begin Excerpt provided

Montreal Canadiens’ General Manager Marc Bergevin often says that the goal of a NHL team is to make the playoffs as once you do, you never know what can happen. Nashville Predators’ GM David Poile likely agrees as his team experienced it just last Spring, when they qualified for the last Wild Card spot at the very end of the season. We know the rest: the Preds made their way all the way to the Stanley Cup Finals, only to be ousted by Sidney Crosby and the Pittsburgh Penguins.
So far this season, Poile’s Predators are riding the wave as they sit second in the Central Division behind the Winnipeg Jets, and are considered one of the top contenders in the Western Conference.
Poile has done a good job assembling his team, no doubt. He recently added three centres, by trading Seth Jones to Columbus for Ryan Johansen, signing UFA Nick Bonino to replace retired captain Mike Fisher and more recently, trading two of their top prospects in Samuel Girard and Vladislav Kamenev, as well as a second round pick for Kyle Turris in a big three-way deal with Colorado and Ottawa.
Director of Player Personnel Jeff Kealty and Director of Player Development Scott Nichol deserve a lot of credit for allowing their GM to have the assets to trade to acquire key players. On defense alone, guys like Ryan Suter, Shea Weber, Seth Jones, Roman Josi, Mattias Ekholm and Samuel Girard all come from the Predators’ pipelines, with Weber getting credit for helping develop several of them while with the Preds.
In Montreal however, many people seem to see things differently than anywhere else. Whether it’s based on frustration in anticipation of not seeing the Canadiens make the playoffs, or because of a fan-favourite having been traded, there seems to be a level of frustration which appears to prevent a lot of the rational thinking that should be expected from a hockey city. Some fans, and even members of the media, in their haste to hang Bergevin, are putting Poile on a pedestal, washing his feet with the most expansive perfumes. They worship the ground he walks on, due to a season and a half.

end Excerpt provided
begin Source excerpt

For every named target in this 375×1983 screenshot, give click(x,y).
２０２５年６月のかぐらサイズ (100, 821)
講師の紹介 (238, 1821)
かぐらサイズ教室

end Source excerpt

| To do |
1. Name every defenseman the Predators article says came from the Predators' pipelines.
2. Please repeat word for word the part of the Predators article from "Director of Player Personnel" up to and including "with the Preds.".
The listing is separate from the Predators article.

| The responses |
1. Ryan Suter, Shea Weber, Seth Jones, Roman Josi, Mattias Ekholm, Samuel Girard

2.
Director of Player Personnel Jeff Kealty and Director of Player Development Scott Nichol deserve a lot of credit for allowing their GM to have the assets to trade to acquire key players. On defense alone, guys like Ryan Suter, Shea Weber, Seth Jones, Roman Josi, Mattias Ekholm and Samuel Girard all come from the Predators’ pipelines, with Weber getting credit for helping develop several of them while with the Preds.